Premier village, dans cette chambre

Me revoici dans cette chambre étroite
où j’ai tracé sur toi les premiers signes,
après vingt ans, quelle part enrichie de l’espoir,
quelle avancée plus loin que nous,
quelle connivence tangible des corps ?

 Du balcon, on ne devine plus comme autrefois le lac,
les bruits sont devenus multiples alentour,
mais la lumière n’a pas changé qui porte le regard
au-delà du regard dans la trouée des frondaisons
vers cet autre pays plus enfoui, lumineux.

Maigre espace fondateur, même couche
où j’ai choisi ton corps de nuit,
fallait-il un abri si précaire
pour que nous sachions presque vivre,
que notre histoire se protège
au prix parfois de l’immense douleur.

Langueur intime de la chambre
nous sommes partis sans savoir,
sans rien que le nom de l’amour
à basse voix murmuré,
et cette fluidité partagée d’une lumière moins inquiète.

Voici, les mots sont à peine moins difficiles maintenant,
nous avons parcouru les replis de notre langue réciproque
lentement et sans bien retenir les rives
et mon corps a plus besoin d’apaisement que jamais.

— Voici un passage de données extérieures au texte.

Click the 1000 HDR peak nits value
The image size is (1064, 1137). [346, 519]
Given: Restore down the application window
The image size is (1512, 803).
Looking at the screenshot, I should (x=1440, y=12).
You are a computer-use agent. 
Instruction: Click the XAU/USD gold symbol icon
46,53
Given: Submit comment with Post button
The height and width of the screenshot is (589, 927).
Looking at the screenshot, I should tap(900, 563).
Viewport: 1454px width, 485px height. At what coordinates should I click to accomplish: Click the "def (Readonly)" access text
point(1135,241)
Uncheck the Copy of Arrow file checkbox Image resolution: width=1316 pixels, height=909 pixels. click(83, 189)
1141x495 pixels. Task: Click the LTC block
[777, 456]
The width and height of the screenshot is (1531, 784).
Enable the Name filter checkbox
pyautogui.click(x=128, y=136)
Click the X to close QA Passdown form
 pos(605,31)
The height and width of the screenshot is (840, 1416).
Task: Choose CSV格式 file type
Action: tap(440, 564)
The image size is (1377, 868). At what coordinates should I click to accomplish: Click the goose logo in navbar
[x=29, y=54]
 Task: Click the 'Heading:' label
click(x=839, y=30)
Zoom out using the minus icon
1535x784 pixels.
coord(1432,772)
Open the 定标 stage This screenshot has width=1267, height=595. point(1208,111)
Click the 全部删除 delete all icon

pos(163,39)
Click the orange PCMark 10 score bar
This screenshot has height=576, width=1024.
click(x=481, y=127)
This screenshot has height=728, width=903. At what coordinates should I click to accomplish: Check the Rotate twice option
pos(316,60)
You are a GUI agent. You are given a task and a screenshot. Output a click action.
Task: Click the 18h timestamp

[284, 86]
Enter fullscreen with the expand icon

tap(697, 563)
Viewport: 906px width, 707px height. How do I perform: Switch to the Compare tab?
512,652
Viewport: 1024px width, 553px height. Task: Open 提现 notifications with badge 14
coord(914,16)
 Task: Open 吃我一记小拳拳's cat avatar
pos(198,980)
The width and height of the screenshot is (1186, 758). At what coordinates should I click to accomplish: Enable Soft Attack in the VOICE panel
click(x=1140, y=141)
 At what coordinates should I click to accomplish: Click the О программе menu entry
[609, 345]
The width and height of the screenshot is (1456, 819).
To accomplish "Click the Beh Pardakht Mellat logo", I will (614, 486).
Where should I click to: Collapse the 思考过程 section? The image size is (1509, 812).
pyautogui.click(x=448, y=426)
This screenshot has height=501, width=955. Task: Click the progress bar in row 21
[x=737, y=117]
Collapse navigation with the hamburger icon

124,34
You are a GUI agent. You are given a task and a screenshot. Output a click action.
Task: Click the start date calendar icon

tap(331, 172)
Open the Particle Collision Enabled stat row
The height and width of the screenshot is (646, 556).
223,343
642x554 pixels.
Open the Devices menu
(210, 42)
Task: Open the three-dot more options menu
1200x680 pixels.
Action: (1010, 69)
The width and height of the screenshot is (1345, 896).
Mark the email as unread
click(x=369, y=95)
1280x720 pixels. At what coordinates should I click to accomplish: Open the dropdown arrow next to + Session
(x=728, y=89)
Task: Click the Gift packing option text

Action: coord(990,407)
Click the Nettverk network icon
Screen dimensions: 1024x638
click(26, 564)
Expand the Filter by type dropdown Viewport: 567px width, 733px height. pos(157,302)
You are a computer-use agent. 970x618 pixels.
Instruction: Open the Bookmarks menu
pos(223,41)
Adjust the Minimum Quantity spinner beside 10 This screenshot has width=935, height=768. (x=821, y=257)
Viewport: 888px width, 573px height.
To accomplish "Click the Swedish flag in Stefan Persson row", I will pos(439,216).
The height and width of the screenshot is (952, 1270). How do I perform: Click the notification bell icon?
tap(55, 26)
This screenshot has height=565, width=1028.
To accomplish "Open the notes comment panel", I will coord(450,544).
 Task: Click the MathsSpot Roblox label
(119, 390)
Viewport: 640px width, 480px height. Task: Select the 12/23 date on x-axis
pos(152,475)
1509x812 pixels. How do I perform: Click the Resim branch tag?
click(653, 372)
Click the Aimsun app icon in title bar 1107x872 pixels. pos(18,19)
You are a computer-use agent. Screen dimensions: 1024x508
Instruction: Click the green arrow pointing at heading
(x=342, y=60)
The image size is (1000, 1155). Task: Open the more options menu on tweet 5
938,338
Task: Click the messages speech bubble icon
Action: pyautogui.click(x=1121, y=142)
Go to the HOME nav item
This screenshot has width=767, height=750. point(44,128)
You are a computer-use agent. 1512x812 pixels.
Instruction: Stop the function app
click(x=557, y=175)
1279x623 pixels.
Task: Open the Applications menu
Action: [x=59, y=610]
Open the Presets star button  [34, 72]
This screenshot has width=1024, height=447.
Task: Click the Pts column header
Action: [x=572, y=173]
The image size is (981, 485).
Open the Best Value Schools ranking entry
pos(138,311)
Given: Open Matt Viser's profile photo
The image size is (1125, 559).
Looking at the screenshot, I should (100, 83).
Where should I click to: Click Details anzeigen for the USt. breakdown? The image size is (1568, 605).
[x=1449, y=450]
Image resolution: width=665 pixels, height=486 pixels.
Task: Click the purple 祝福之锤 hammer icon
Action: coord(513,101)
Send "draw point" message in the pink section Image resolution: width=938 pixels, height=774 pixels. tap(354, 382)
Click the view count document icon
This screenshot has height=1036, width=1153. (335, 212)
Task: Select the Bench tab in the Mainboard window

Quelle découverte insatiable
au prix parfois de l’immense douleur ?
J’aurai passé en toi
sans te connaître mieux qu’un paysage
– et le soleil l’abreuve
et rend la marche plus diaphane –

Je n’aurai rien saisi en toi
qui veilles sur mon sommeil
que cette force indéfectible de veiller
plus attentive que mes saccages
plus naissante que la parole.

La phrase sur toi tracée ce jour
dans les jardins je tiens ta main
jusqu’aux couleurs insoumises des terres d’avril.